In the extended republic of the United States, and among the great variety of interests, parties, and sects which it embraces, a coalition of a majority of the whole society could seldom take place on any other principles than those of justice and the general good; whilst there being thus less danger to a minor from the will of a major party, there must be less pretext, also, to provide for the security of the former, by introducing into the government a will not dependent on the latter, or, in other words, a will independent of the society itself. It is no less certain than it is important, notwithstanding the contrary opinions which have been entertained, that the larger the society, provided it lie within a practicable sphere, the more duly capable it will be of self-government. And happily for the republican cause, the practicable sphere may be carried to a very great extent by a judicious modification and mixture of the federal principle.
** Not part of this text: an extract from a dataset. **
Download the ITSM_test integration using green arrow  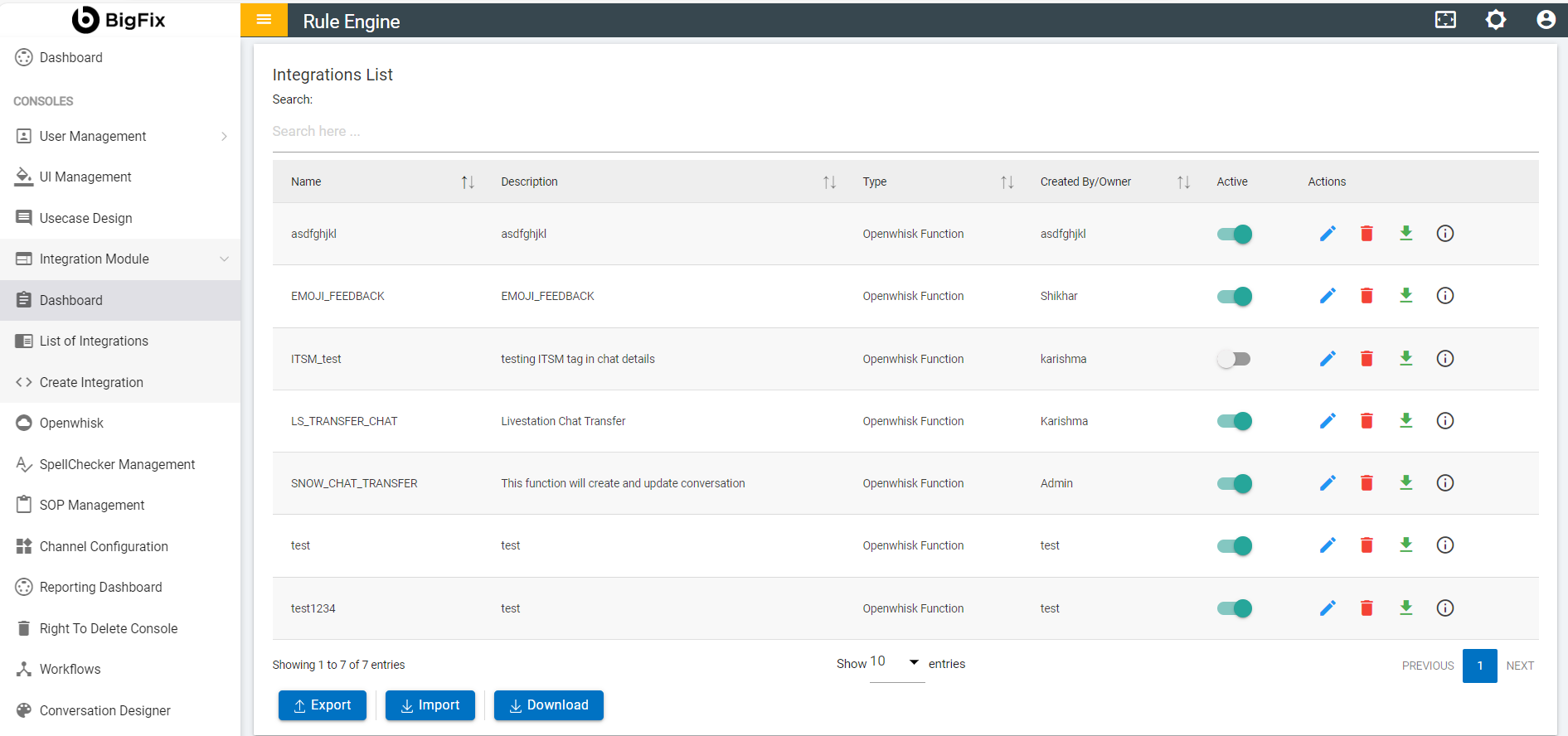click(1405, 358)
Simply stated, the division of power makes it exceedingly difficult to change the course of governmental policy. Mr. Madison's expectation is that when policy is actually produced through our system, it will have won the support of an overwhelming number of people, and therefore it will more likely embody the principles of "justice and the general good."

In practice, separating power has the effect of giving lots of people vetoes. It makes it easy to prevent change, very hard to enact it: for change to happen, all of those representatives who have the opportunity to exercise a veto must demure. This, of course, is exactly what happened with the immigration bill. It was proposed, and then Byron Dorgan - a single man from one of the least populous states in the Union - effectively vetoed it. None of this is coincidental. As a matter of fact, this kind of "nonsense" was exactly how Mr. Madison believed liberal, republican government would be preserved. It is in these seemingly infuriating actions that we can actually see the ingenious innovation of our system!

This is the choice that our founders made. They chose governmental "gridlock" and "failure" over programmatic efficiency and "success." Why? They feared that programmatic efficiency would enable one faction to railroad another, thus endangering true republican government. If no faction has control over another, true republican government is possible. The price we must pay is programmatic efficiency.

I must admit that I find myself disappointed when journalists with years of experience covering Washington watch our system stultify efforts to alter the status quo, and then declare - in so many words - that a failure has occurred. There was no failure here! This discourages me because proclamations of failure engender in the public a sense that our system is not working as it should when, in fact, it is working exactly as it should.

Our system is extremely complicated, our education system gives short shrift to civics training, and so there is a wide divergence between what the average citizen thinks our system was intended to do, and what it was actually intended to do. Misguided criticisms from journalists who look fondly upon those halcyon days of programmatic efficiency that never existed only exacerbate this disconnection.

Rather than bemoan the "broken" state of our government, let us recognize that this is exactly how our government was intended to function, and that - given that it has been functioning now without interruption for 150 years - there can be little doubt that this functioning has served us well.

When there is a nationwide consensus of significant size on the issue of immigration, then there will be reform. In the meantime, let's stop implying that our system has failed us. It hasn't. It's all part and parcel of the Madisonian system. Learn it, love it, live it. You have no other choice. It's not like you can change it!